A simmering dispute with a Fruitvale landlord nudged a home cook out of her apartment kitchen and into one of Oakland’s buzziest new restaurants. What started as a few weekend bowls for friends and neighbors has turned into a counter-service residency at the Aloha Club, where lines now form for kathiew, a Cambodian beef noodle soup. Chef-owner Nena Naek is channeling family recipes into a tight, weekend-only menu that leans hard into comfort and distinctive ingredients.
According to the San Francisco Chronicle, Naek launched InNenasKitchen in March 2024 as a home restaurant in Fruitvale. The project quickly jumped from roughly 50 bowls a week to more than 100. The Chronicle reports that Naek now burns through about 200 pounds of beef ribs and around 200 quarts of broth each week to make her kathiew, which goes for about $20, and that shrimp rolls and pig-ear sausage round out the menu.
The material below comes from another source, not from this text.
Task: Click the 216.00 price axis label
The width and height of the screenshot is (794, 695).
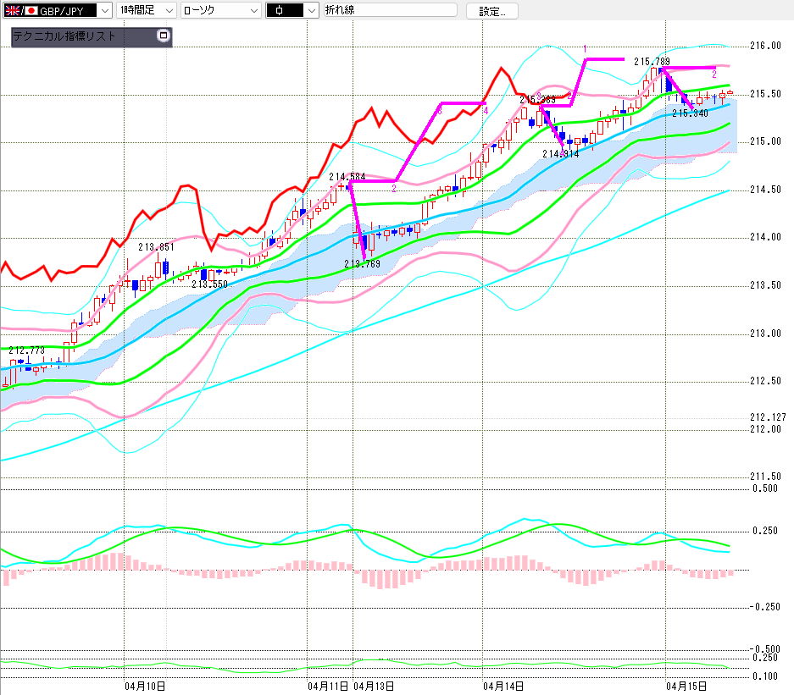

When her landlord told her to shut down the home operation, Naek moved first into a warehouse space and then into a weekend residency at the Aloha Club.
Per a California Secretary of State business record compiled by BizProfile, InNenasKitchen LLC was registered on Feb. 9, with Nara Nena Neak‑merquillo listed as manager. That filing signals a shift from underground pop up to emerging commercial venture, even as Naek keeps her weekday job in the medical field. The paperwork gives the growing operation a formal base to build on if the crowds keep coming.
Where It Fits In Fruitvale
Eater SF notes that Fruitvale is packed with immigrant-run restaurants, taco trucks and pop ups that can turn small projects into neighborhood fixtures in a hurry. The Aloha Club at 952 Fruitvale Ave. has become a kind of weekend clubhouse for rotating kitchens, with an outdoor patio and walk-up counter that fit a family-run setup. That mix of steady foot traffic and a ready-made stage has pushed InNenasKitchen beyond its home-kitchen loyalists.
“I always thought, ‘I need to put my mom and grandmas’ recipes on the map,’” Naek told the San Francisco Chronicle. The Chronicle reports she runs the weekend service alongside her mother, fiancé, niece and daughter, with each relative handling a slice of the work, from condiments to cooking to counter duty. That family-powered model, paired with a short, carefully executed menu, is what turned a landlord squabble into a small culinary phenomenon.
For now, Naek is keeping InNenasKitchen to weekend service at the Aloha Club, letting demand and broth supply determine whether it grows into a full-scale restaurant. The move into Aloha adds one more layer to Fruitvale’s already deep dining scene and shows how small, family-run outfits can formalize quickly when demand collides with a visible platform. If the interest holds, expect more sold-out nights and long lines snaking past Fruitvale’s patio tables.